The battlefield stank of smoke, iron, and wet fur. Wolves padded over corpses, their flanks slick with blood that was not all enemy's. The ground itself had been torn open, gouged by claws, scorched by fire, drowned by flood. And yet, despite the chaos, the banners of the Church still stood, their flames unquenched.
The High Cardinal had not entered the fray. He remained on a hill overlooking the valley, his black-gold armor untouched, his crimson robes spread across his saddle like a river of blood. His eyes gleamed with unholy patience. For all the wolves' fury, for all the Siren's destruction, he knew battles were not won by claws and swords alone.
They were won by breaking the mind.
The Cardinal raised a hand.
At his signal, the Seraph Blades who had not yet fallen ceased their assault. Their burning swords dipped low, their hymns fading into silence. Confusion rippled through the battlefield as wolves hesitated, breath heaving, ears flat, eyes narrowing. The pause was unnatural. Battle was never supposed to stop like this.
And into that silence came a new sound.
Not steel. Not flame. A voice.
It carried clear and cold across the valley, cutting through the smoke like a knife. The Cardinal's voice.
"Dominic Blackfang."
The Alpha froze mid-step, blood dripping from his claws. His head lifted sharply, golden eyes narrowing toward the hill.
The Cardinal's smile spread. "Come forth, beast." His words were wrapped in something that was not mere sound—something binding, weighty. A spell woven from centuries of ritual, drawn from the marrow of faith and blood.
The wolves nearest Dominic flinched as the command slid through the air, pressing like a hand against their throats. But Dominic did not bow. His chest rumbled with a growl that shook the air.
Beside him, Seraphina caught his arm, her grip iron despite her trembling. "Don't listen. It's not a challenge—it's a trap."
His eyes snapped to her, glowing hotter, harder. "If I ignore it, the pack will think I fear him." His voice was gravel.
"You are Alpha," she hissed, her voice low but searing. "Your strength isn't in answering every provocation. It's in protecting your own."
But already, the spell was clawing deeper, dragging at Dominic's wolf. His instincts howled at him: answer the voice, rip the throat, prove dominance. It was the oldest truth of his kind—challenge could not go unanswered.

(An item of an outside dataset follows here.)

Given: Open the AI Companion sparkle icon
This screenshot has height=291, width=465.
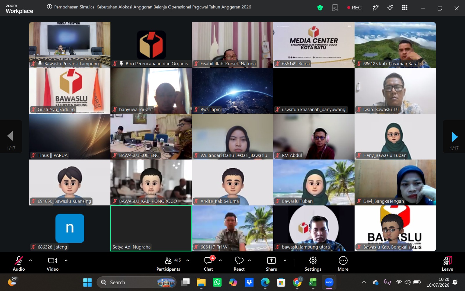Looking at the screenshot, I should (390, 8).
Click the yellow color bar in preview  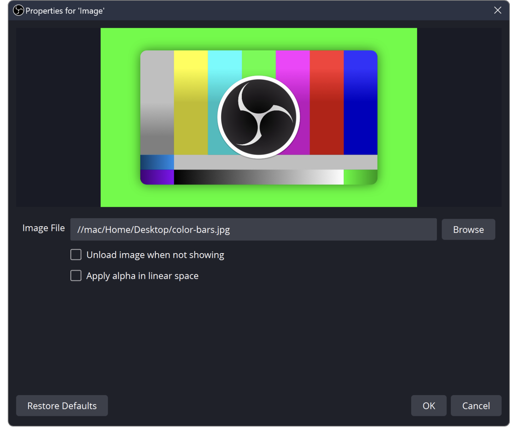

The Cardinal saw the struggle and smiled wider. "The wolf cowers behind the Siren's skirts. Perhaps he is not Alpha after all. Perhaps he is only her hound."
The words slid like poison into the air. And the wolves heard them.
A ripple moved through the pack, subtle but dangerous. Wolves glanced at Dominic, ears twitching, questions flickering in their eyes. Doubt. Doubt was deadlier than silver.
Dominic's snarl ripped free, savage, primal. He stepped forward, but Seraphina's fingers dug into his chest. "No! That's what he wants—you breaking formation, leaving them open."
Her voice was desperate, but Dominic's body trembled under the weight of instinct.
The Cardinal's laughter rolled across the valley, smooth as silk, cruel as a blade. "Ah, I see. The great Alpha leashed by a woman's song. Wolves, tell me—what leader kneels to a Siren? What beast shares his throne with a temptress who sings of ruin?"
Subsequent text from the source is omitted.